On doit apporter du vin frais;
Quelque régal il nous faut faire.

SEPTIÈME ENTRÉE. LA FEMME ET LE MARCHAND, tous deux dans la boutique; et un pâtissier qui apporte la collation.

LE PATISSIER

Un bon bourgeois se met en frais...

(Il aperçoit le marchand qui caresse la femme du savetier, et dit

à part :)

Oh! oh! yoici bien autre affaire;

Mais ne faisons semblant de rien...
(Il s'adresse au marchand et à la femme.)
Bonjour, monsieur, bonjour, madame.

LE MARCHAND

Tous tes dauphins (1) ne valent rien.
LE PATISSIER

En voici de bons, sur mon âme.

LE MARCHAND

Mets sur ton livre, pâtissier;

Je n'ai pas un sou de monnaie.

(Le pâtissier sort, et le marchand, buvant à la santé de la femme, dit :)

A vous !

LA FEMME

A vous ! mais le papier?

LE MARCHAND, montrant le papier qui contient l'obligation que le savetier a souscrite à son profit. Le voilà.

LA FEMME

Donnez que je voie ;

Donnez, donnez, mon cher monsieur.
LE MARCHAND

Avant, donnez-moi la victoire.

LA FEMME

Je suis vraiment femme d'honneur ;
Quand j'ai juré, l'on peut me croire :
Déchirez.

LE MARCHAND, déchirant à plusieurs reprises un coin de l'obligation

Crac!

LA FEMME

Déchirez donc;

Vous n'en déchirez que partie.

LE MARCHAND, déchirant le papier en entier.
Il est déchiré tout du long.

Hem !

LA FEMME, toussant.

LE MARCHAND

Qu'avez-vous, ma douce amie?

་་

(1) « Petits pâtés. »

LA FEMME, toussant encore plus fort.

C'est le rhume.

LE MARCHAND

Foin de la toux!

Assurément ce sont défaites.

HUITIEME ENTRÉE

LE SAVETIER, accourant en diligence au signal, et disant d'un air railleur et courroucé :

Ah! monsieur, quoi ! vous voir chez nous ?
C'est trop d'honneur que vous nous faites.
LE MARCHAND, se levant.

Argent! argent!

LE SAVETIER, d'un air menaçant, et cherchant à prendre
l'obligation que le marchand tient à la main.
Papier! papier!

LE MARCHAND, effrayé.

Si je m'oblige à vous le rendre?

LE SAVETIER, s'avançant furieux sur le marchand.
Ce n'est mon fait point de quartier;

Je ne me laisse point surprendre.

(Le marchand remet le papier au savetier, et sort de sa boutique et du théâtre. Le savetier et sa femme éclatent de rire. L'on danse.)

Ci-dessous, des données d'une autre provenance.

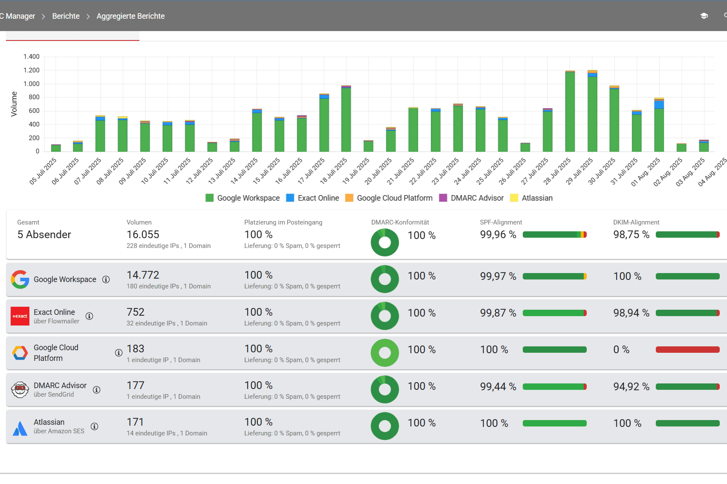Image resolution: width=727 pixels, height=484 pixels.
Task: Click the Atlassian info icon
Action: (x=95, y=426)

Quand La Fontaine reprendra, plus tard, dans les Contes, ce thème du Savetier, il ne fera pas mieux. « La grâce et l'ironie champenoises » vantées par Michelet, et qui paraissent ici, témoignent assez haut qu'au moment des Rieurs, le poète n'en est plus seulement à Malherbe, à Platon et Térence; il a lu« maître François »; il a lu Marot et Voiture; Marie de France et la reine de Navarre ont conté pour lui leurs doux contes!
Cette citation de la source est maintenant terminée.